* THE DATA:
[Start of Attachment]

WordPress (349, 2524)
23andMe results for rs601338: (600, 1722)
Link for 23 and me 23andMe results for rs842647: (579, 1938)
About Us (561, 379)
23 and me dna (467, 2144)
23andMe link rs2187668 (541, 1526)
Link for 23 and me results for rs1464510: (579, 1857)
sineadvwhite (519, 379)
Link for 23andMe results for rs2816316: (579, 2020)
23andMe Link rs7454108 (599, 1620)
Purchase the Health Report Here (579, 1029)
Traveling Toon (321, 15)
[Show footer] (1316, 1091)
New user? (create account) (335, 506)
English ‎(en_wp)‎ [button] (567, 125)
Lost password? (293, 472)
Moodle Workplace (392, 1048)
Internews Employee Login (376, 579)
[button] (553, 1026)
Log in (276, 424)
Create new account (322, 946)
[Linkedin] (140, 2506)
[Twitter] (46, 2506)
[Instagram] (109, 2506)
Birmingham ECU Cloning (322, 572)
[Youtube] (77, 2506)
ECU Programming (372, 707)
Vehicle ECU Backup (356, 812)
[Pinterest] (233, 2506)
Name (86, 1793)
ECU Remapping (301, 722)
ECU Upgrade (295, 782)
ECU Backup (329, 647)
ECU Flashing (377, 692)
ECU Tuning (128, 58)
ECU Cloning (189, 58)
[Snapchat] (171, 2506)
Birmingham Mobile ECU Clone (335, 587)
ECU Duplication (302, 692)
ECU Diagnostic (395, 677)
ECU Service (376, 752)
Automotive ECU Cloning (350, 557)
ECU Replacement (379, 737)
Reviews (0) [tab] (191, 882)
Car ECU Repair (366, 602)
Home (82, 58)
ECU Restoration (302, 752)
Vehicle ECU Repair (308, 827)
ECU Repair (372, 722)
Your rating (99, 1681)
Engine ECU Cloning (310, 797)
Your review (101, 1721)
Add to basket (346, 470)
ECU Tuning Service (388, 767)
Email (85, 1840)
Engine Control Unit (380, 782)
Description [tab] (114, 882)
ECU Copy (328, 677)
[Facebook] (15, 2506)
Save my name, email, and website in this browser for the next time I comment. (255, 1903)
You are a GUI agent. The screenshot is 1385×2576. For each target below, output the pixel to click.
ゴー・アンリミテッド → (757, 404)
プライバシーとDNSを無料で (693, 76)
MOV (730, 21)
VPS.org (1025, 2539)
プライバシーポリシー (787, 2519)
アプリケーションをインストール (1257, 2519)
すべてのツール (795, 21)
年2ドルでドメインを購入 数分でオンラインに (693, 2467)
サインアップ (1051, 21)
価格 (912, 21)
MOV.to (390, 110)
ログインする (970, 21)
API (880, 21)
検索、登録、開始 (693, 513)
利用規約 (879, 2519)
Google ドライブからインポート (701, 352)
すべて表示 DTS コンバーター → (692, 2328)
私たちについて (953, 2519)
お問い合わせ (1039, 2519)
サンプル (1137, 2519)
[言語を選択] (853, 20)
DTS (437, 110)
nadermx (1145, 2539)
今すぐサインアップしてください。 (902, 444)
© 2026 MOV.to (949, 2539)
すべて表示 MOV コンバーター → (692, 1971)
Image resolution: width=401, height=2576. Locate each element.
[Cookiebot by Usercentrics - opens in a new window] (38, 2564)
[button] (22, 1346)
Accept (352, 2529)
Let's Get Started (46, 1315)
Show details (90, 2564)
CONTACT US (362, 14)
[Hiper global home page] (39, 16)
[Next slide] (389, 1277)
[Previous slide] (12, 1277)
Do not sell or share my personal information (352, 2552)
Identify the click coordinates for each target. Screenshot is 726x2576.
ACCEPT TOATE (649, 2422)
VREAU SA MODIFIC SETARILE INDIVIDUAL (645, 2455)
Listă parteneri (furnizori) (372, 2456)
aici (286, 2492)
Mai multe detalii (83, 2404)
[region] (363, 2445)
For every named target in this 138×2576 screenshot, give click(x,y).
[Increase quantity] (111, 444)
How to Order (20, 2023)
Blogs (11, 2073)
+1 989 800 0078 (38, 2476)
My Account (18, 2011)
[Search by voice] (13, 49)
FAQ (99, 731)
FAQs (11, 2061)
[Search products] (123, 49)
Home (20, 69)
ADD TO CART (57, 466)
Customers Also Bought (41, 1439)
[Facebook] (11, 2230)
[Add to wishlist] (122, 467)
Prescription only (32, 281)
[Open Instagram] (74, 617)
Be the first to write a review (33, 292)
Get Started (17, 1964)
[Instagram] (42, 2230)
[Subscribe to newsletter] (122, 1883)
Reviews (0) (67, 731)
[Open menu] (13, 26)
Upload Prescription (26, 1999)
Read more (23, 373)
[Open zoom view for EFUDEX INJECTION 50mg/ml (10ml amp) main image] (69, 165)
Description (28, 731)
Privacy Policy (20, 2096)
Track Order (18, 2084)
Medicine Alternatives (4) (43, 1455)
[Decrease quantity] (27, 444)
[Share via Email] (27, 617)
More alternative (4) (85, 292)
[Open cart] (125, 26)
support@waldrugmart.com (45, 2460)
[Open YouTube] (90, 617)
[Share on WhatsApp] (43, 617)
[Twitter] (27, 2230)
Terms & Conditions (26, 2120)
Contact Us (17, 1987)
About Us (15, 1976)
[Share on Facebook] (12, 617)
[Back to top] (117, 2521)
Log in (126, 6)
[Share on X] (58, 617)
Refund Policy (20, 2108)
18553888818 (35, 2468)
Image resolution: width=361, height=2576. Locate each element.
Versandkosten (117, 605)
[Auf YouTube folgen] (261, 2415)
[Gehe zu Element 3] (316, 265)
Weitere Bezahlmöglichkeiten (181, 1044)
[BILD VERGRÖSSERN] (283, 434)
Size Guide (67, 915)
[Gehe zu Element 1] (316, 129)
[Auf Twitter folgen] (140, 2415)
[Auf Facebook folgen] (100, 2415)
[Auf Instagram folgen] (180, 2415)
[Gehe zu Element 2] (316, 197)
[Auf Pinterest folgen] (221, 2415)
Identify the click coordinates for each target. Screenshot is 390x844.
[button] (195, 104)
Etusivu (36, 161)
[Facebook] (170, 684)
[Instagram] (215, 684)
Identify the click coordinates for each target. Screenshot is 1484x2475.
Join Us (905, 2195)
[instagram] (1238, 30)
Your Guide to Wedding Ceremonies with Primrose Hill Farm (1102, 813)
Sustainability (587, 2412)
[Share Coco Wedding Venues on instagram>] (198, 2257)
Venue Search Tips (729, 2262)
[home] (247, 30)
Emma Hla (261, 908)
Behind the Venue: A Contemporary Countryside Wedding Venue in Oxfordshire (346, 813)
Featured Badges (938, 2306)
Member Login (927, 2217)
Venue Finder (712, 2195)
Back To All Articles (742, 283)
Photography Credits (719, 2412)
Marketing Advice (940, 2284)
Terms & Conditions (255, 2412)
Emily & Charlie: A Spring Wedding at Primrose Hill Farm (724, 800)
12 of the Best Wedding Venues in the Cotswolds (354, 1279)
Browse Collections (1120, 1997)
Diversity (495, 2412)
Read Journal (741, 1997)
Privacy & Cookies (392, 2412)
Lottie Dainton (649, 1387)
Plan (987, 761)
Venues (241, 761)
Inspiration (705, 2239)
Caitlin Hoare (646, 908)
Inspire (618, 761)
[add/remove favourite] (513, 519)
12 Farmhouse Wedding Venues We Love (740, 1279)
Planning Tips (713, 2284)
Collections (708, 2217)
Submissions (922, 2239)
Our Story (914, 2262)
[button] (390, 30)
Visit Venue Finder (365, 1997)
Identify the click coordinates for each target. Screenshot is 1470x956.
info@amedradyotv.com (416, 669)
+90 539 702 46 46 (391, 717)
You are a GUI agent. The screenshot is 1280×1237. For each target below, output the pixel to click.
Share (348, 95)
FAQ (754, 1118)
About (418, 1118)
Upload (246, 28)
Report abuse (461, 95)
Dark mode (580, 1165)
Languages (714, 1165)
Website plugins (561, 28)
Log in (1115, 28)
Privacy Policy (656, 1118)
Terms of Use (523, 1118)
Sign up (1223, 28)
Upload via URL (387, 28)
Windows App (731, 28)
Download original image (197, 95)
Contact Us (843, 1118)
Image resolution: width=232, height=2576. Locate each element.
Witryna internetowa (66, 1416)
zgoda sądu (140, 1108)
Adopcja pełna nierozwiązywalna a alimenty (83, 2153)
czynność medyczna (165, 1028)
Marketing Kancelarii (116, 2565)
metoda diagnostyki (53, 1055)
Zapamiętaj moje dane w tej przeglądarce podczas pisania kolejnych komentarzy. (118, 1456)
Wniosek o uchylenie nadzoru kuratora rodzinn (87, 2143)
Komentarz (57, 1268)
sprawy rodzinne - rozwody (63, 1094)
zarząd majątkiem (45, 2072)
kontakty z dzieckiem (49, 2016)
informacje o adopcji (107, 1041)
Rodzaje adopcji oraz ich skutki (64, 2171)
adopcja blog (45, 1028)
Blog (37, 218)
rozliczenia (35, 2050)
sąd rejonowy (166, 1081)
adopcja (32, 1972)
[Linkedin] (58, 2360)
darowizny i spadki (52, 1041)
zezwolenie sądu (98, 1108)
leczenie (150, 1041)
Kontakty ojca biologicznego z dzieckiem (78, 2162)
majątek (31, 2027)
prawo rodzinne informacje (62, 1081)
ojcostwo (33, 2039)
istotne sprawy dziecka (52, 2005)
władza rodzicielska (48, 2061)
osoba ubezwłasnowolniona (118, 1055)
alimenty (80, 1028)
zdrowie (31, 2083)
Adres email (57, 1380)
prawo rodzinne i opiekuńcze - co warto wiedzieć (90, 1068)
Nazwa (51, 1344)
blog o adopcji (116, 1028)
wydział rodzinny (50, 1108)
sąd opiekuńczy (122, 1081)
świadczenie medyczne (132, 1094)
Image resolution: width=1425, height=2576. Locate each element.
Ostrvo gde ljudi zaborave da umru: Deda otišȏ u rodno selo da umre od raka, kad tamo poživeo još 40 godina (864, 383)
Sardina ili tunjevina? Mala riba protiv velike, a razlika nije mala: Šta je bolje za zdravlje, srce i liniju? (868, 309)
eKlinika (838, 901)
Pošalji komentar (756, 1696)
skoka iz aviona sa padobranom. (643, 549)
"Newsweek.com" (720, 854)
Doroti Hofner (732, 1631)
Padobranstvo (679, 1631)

[End of Attachment]

* WHAT IS EXPECTED:
The answer must be a single number: the count of lines in the listing that hold the word "resolution".

* TASK SOLUTION:
4